Skip to content
Pablo Rodriguez

Regularization

Regularization is a powerful technique for reducing overfitting by preventing parameters from becoming too large, leading to simpler and more generalizable models.

More Data Solution

Benefits: Often the most effective approach

  • Larger training sets make algorithms less likely to overfit
  • Can continue using complex models with sufficient data
  • Limitation: Not always feasible to obtain more data

Reduce Features

Approach: Use fewer features

  • Select most important features (size, bedrooms, age vs. distance to coffee shop)
  • Eliminate less relevant polynomial terms
  • Trade-off: May discard useful information

Regularization

Best of Both Worlds: Keep all features but prevent large parameters

  • Shrink parameter values without eliminating features
  • Maintain all available information while reducing overfitting
  • Most commonly used approach in practice

Instead of eliminating features entirely (setting parameters to 0), regularization encourages smaller parameter values across all features.

Consider a high-order polynomial that overfits:

f(x) = w₁x + w₂x² + w₃x³ + w₄x⁴ + b

If we could make w₃ and w₄ very small (close to 0), we get a function closer to:

f(x) ≈ w₁x + w₂x² + b

This reduces complexity while keeping all features.

Add a penalty term for large parameters:

J(w,b) = (1/2m) * Σ(f(x⁽ⁱ⁾) - y⁽ⁱ⁾)² + (λ/2m) * Σ(wⱼ²)

Where:

  • λ (lambda): Regularization parameter
  • First term: Original cost (fit training data)
  • Second term: Regularization penalty (keep parameters small)

λ = 0

No regularization - potential overfitting

λ very large (10¹⁰)

All w ≈ 0, f(x) ≈ b - underfitting

λ just right

Balanced trade-off between fit and simplicity

  • Parameter b: Usually not regularized (minimal impact in practice)
  • Scaling: Divide by 2m to make λ selection easier across different dataset sizes
  • Scope: Regularize w₁ through wₙ, but not b

The regularized update for wⱼ becomes:

wⱼ := wⱼ(1 - α*λ/m) - α*(1/m)*Σ[(f(x⁽ⁱ⁾) - y⁽ⁱ⁾)*xⱼ⁽ⁱ⁾]

On each iteration:

  • Multiply wⱼ by (1 - α*λ/m) ≈ 0.9998 (slightly less than 1)
  • This gradually shrinks parameters toward zero
  • Also apply normal gradient descent update
  • Prevents overfitting with many features
  • Creates smoother, more generalizable functions
  • Maintains all feature information
J(w,b) = -(1/m) * Σ[y*log(f(x)) + (1-y)*log(1-f(x))] + (λ/2m) * Σ(wⱼ²)

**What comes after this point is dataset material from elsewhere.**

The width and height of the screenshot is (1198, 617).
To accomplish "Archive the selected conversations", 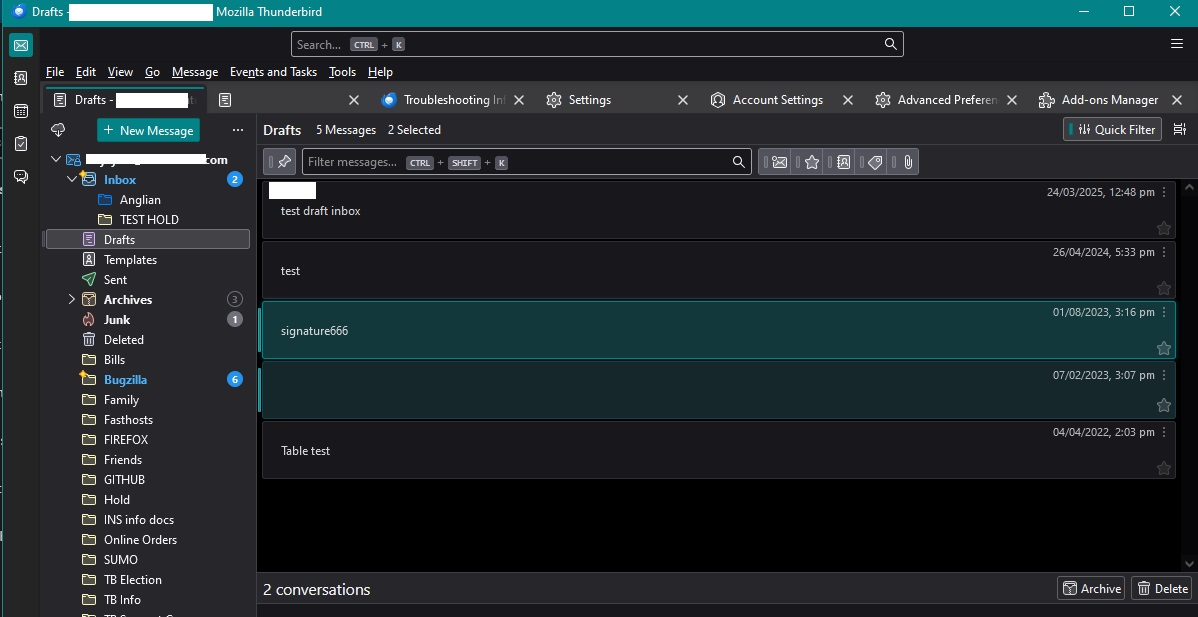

Same principle applies to classification problems.

Regularization becomes even more important in deep learning due to the large number of parameters.

Regularization offers an elegant solution to overfitting by encouraging smaller parameter values rather than eliminating features entirely. By adding a penalty term to the cost function, it creates a balance between fitting the training data and maintaining model simplicity, leading to better generalization on new examples.